Here are some of the statistics around insulin pricing in the U.S.
Between 2012 and 2016, average insulin spending for patients with Type 1 diabetes nearly doubled from $2,864 to $5,705 and a recent clinical study published in JAMA Internal Medicine found that 30 percent of patients ration their insulin.
The human cost behind those numbers is striking.
In 2017, a 26-year-old Minneapolis man named Alec Smith was found dead in his apartment from diabetic ketoacidosis, less than a month after the insurance coverage he received from his mother lapsed. Without employer-sponsored insurance, Smith was forced to ration his insulin supply because of the high cost of his medication, eventually leading to his death.

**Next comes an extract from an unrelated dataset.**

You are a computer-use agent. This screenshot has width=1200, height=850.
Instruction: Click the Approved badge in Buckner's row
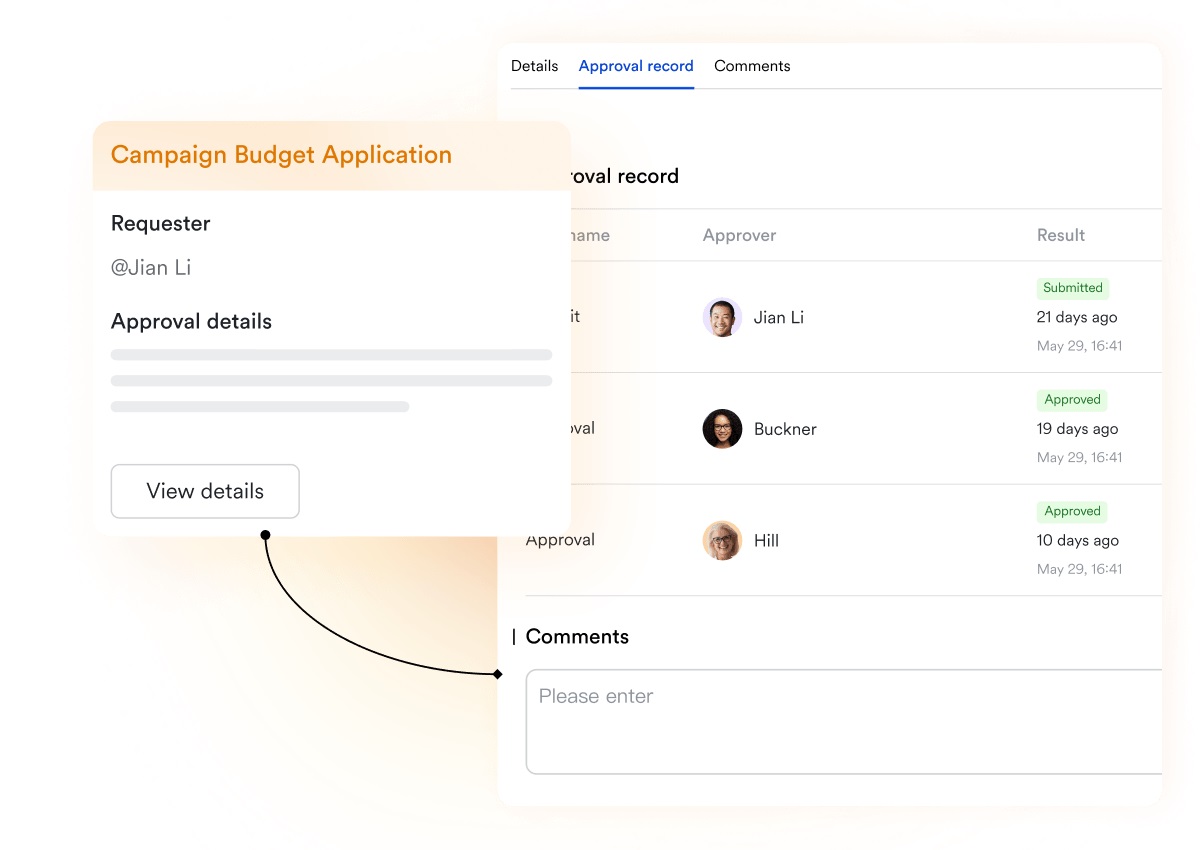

These stories have led to patient advocates to call for a wholescale revamp of how insulin is priced and offered to individuals with diabetes.
“There is a completely broken system with these rebates, the conflict on interest at the health plan and the PBM level is out of control and it’s probably going to take an act of Congress to stop it,” said George Huntley, the director of the National Diabetes Volunteer Leadership Council and a former chair of the ADA, in an interview after the panel.

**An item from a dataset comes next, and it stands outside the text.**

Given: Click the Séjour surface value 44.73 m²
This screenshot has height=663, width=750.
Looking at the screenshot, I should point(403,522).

Alongside the possibility of federal action, individual states are making their own moves. Earlier this month, Colorado became the first state to pass a law capping out-of-pocket costs for insulin for insured patients at $100 a month.
Last month, the attorney general of Kentucky sued the three major insulin manufacturers for violating the state’s consumer protection law.
The ADA published a white paper last year in Diabetes Care which outlined routes to improve access and affordability of insulin. The study found that manufacturer rebates are often not directly passed to diabetes patients and recommended point-of-sale discounts as a one answer.
Additionally, the researchers wrote that “the current payment system should rely less on rebates, discounts, and fees based on list price.”
One of article’s main points was that the complex network of manufacturers, wholesalers, PBMs, pharmacies, health plans and employers creates a system that feeds upon itself and where no agreed-upon price for any insulin formulation exists.
“Everybody’s on this carousel and its spinning so fast that nobody can get off. If they step off they’re going to fall and skin their knee,” Huntley said. “The only way to stop it is stop the whole thing once and let everybody get off.”